Fractures of the cervical spine can occur after a minor fall or injury to the head and neck. Typically the conventional radiographs show a chalk-stick type of break either through the disc or the vertebral body anteriorly and horizontally through the posterior fused elements. A common spinal location for fracture is the thoracolumbar and cervicothoracic and lastly the lumbosacral junction. By definition all three columns of the spine are involved in this type of fracture. There is a high risk of missing the fracture at the time of initial evaluation particularly if radiographic techniques are not optimal. A delayed diagnosis can lead to the development of a true pseudoarthrosis resulting in instability and cord injury. Increasingly it has been shown that conventional radiography is not sufficient in excluding a fracture complicating a fused spine in ankylosing spondylitis. Any ankylosing spondylitis patient suffering minor trauma who complains of pain should have advanced imaging preferably by CT, as this will show the full extent of the fracture in both the axial and the reconstructive sagittal and coronal images. If the patient has neurological deficit, MR is essential in assessing the status of the cord and in particular whether there is an epidural hematoma or disc/bone fragment compressing the cord.

Cauda Equina Syndrome

Cauda equina syndrome is a rare but specific complication following long-standing ankylosing spondylitis. It invariably occurs in a fused spine and is most common in the lumbar region. Dural ectasia producing lepto — meningeal sacculations is common, resulting in ero — sions of primarily the posterior neural arch.
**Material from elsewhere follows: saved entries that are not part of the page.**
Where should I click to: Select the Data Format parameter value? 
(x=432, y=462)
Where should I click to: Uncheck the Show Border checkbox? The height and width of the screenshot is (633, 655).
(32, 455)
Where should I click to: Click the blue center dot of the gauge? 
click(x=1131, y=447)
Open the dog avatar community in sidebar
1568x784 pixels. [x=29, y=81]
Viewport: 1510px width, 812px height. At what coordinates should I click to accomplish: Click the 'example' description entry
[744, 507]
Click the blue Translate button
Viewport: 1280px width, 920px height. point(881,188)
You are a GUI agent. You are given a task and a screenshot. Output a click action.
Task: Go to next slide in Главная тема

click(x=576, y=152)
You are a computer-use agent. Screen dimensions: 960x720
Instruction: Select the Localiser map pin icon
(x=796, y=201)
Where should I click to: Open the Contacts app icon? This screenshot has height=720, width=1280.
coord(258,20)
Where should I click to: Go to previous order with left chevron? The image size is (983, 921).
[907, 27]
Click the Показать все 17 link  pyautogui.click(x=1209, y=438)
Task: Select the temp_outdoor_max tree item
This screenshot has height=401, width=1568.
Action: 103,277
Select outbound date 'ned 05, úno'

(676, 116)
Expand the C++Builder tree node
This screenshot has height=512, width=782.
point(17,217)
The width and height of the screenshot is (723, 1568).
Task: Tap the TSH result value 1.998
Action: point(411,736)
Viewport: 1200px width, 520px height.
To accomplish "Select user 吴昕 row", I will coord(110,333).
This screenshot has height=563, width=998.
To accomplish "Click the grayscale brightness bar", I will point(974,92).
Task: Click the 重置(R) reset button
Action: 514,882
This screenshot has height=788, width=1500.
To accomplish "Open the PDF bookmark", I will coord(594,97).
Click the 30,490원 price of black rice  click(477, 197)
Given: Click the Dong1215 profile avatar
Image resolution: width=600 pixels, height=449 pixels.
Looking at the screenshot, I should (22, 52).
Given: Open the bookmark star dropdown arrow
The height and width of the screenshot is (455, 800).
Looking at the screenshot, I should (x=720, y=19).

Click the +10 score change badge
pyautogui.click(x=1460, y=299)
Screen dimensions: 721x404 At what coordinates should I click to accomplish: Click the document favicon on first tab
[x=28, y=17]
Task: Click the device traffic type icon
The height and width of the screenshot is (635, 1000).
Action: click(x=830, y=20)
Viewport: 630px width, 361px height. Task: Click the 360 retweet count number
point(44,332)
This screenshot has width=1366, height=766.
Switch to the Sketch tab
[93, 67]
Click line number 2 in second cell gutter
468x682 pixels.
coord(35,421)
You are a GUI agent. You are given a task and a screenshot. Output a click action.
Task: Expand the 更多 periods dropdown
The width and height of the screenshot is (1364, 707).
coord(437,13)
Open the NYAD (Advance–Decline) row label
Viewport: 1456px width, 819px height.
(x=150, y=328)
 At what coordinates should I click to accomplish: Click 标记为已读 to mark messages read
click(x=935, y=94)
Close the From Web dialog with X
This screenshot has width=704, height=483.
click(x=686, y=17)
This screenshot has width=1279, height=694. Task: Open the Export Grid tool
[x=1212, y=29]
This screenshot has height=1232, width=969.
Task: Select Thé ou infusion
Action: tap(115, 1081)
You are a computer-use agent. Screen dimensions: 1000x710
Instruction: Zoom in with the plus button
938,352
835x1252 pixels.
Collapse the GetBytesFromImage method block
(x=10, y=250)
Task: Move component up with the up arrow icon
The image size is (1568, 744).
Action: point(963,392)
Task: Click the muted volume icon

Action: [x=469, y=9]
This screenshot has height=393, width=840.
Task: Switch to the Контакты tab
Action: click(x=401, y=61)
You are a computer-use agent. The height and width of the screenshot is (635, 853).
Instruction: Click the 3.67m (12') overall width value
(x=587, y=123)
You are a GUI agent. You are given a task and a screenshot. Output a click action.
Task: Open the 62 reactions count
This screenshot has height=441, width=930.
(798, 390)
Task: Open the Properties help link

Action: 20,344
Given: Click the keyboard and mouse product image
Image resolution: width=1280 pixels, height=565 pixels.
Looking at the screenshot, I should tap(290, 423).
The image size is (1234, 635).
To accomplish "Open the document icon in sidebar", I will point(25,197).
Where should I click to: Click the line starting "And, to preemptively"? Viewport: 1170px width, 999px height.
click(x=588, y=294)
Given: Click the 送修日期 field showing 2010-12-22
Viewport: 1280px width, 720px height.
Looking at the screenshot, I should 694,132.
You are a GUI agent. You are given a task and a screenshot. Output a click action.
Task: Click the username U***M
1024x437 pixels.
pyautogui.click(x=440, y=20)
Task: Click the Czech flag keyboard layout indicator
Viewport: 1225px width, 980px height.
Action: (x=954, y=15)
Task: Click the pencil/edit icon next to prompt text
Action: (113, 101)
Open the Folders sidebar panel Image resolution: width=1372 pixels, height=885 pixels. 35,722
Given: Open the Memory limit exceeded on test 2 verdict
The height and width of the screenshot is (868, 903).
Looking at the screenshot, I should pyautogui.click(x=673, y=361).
This is best evaluated with CT or MRI. MR will show enlargement of the spinal canal with arachnoid diverticulae, erosion of the laminae and adherent nerve roots.

Spinal Steosis

It is important that one remembers that the ligamentous ossification that takes place as a result of the chronic inflammatory reactive process can also involve the ligaments within the spinal canal, namely the longitudinal ligaments and the ligamentum flavum. As a result of this ossification there can be encroachment onto the contents, namely the cord and nerve roots. Neurological deficit in patients with ankylosing spondylitis could have a number of causes but C1-C2 subluxation, fracture, pseudoarthrosis, ligamentous ossification and cauda equine syndrome would tend to be the most common list that one needs to remember in directing imaging to the spine to assess the underlying reason for the neurological deficit.